**Job:** Copy out the records word for word, from the beginning of the records through the line that contains "center [726, 58].", with both ends included. Leave the pictures out.

[Records for locating described items]
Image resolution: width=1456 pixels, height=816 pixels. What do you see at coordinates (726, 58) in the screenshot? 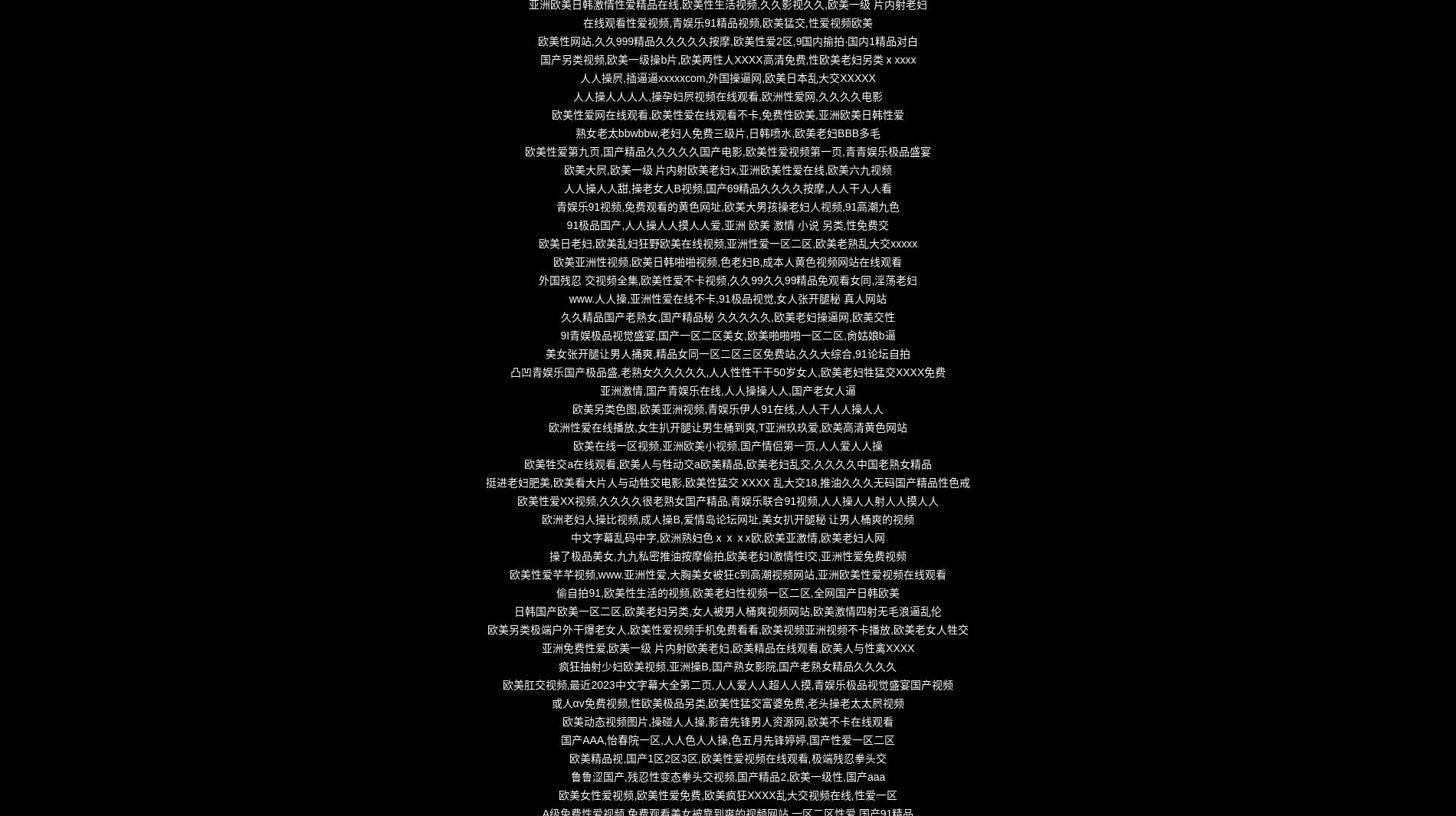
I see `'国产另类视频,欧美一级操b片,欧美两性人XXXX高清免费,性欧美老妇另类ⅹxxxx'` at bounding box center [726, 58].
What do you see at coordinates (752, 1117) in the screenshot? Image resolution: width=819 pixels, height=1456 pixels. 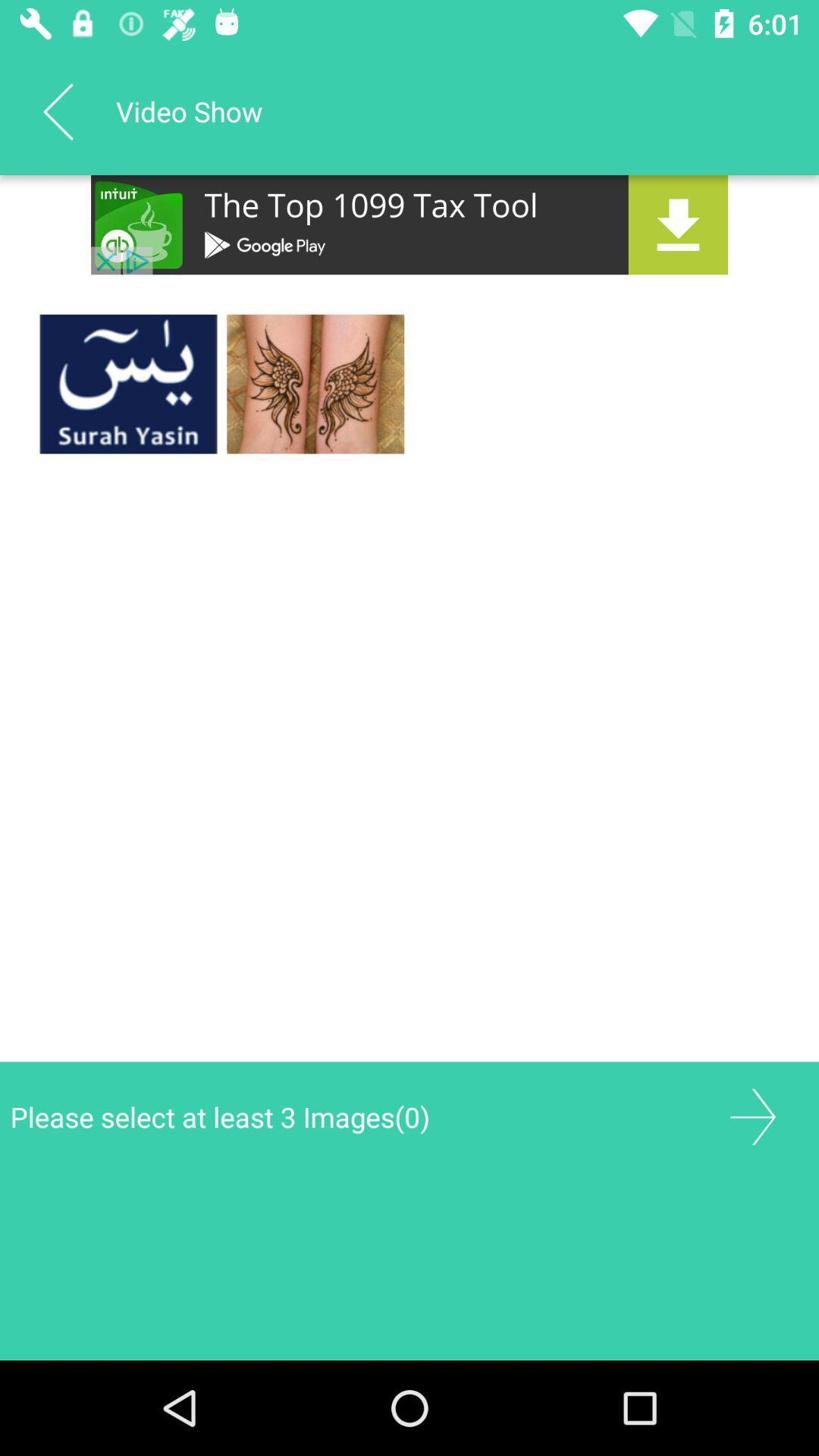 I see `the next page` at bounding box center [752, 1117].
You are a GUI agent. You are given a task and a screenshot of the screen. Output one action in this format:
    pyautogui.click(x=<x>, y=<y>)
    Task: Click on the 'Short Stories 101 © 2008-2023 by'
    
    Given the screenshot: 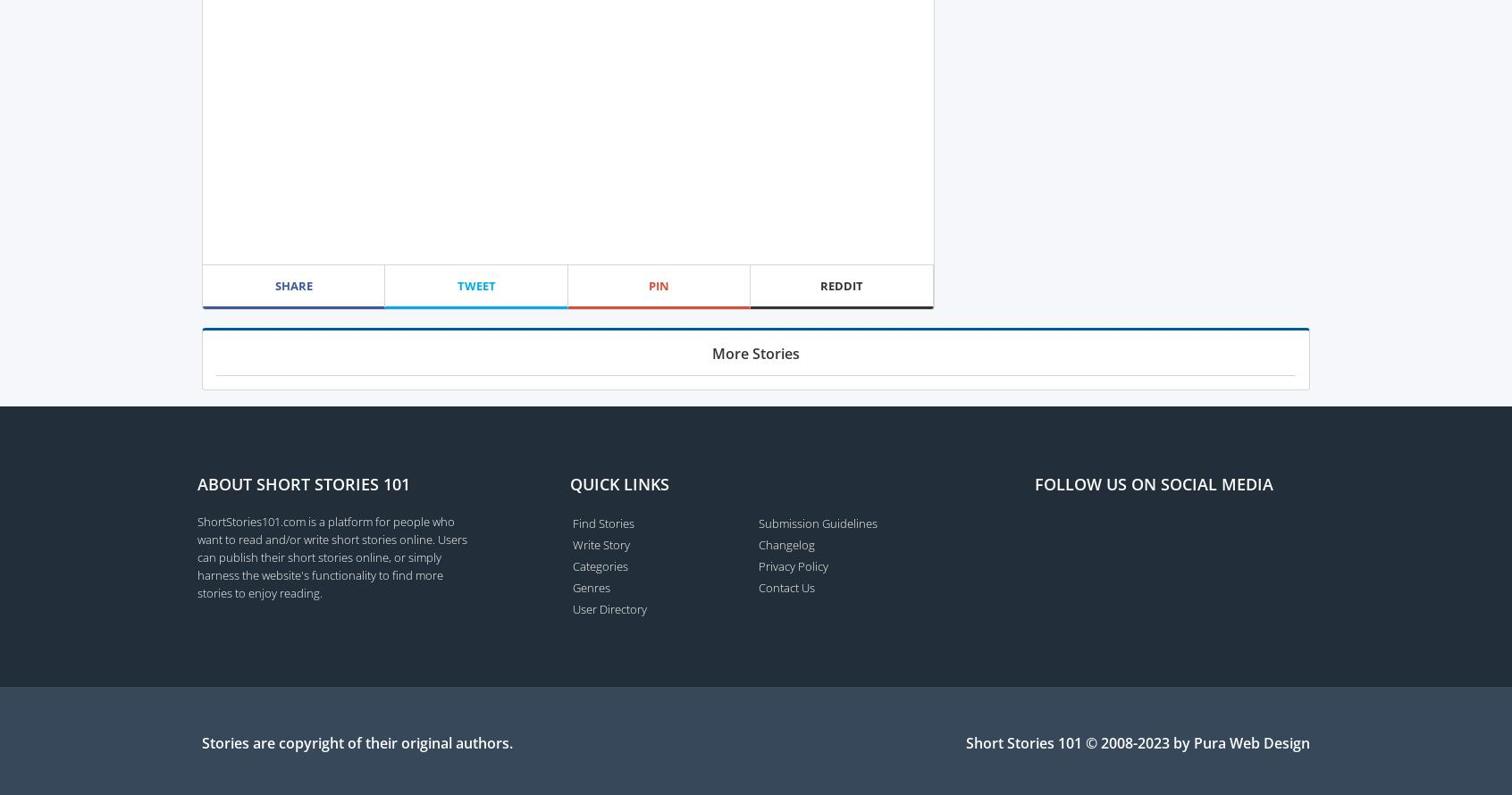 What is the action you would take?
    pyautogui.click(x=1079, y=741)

**Written answer:**
Image resolution: width=1456 pixels, height=816 pixels. What do you see at coordinates (726, 58) in the screenshot? 
I see `'国产另类视频,欧美一级操b片,欧美两性人XXXX高清免费,性欧美老妇另类ⅹxxxx'` at bounding box center [726, 58].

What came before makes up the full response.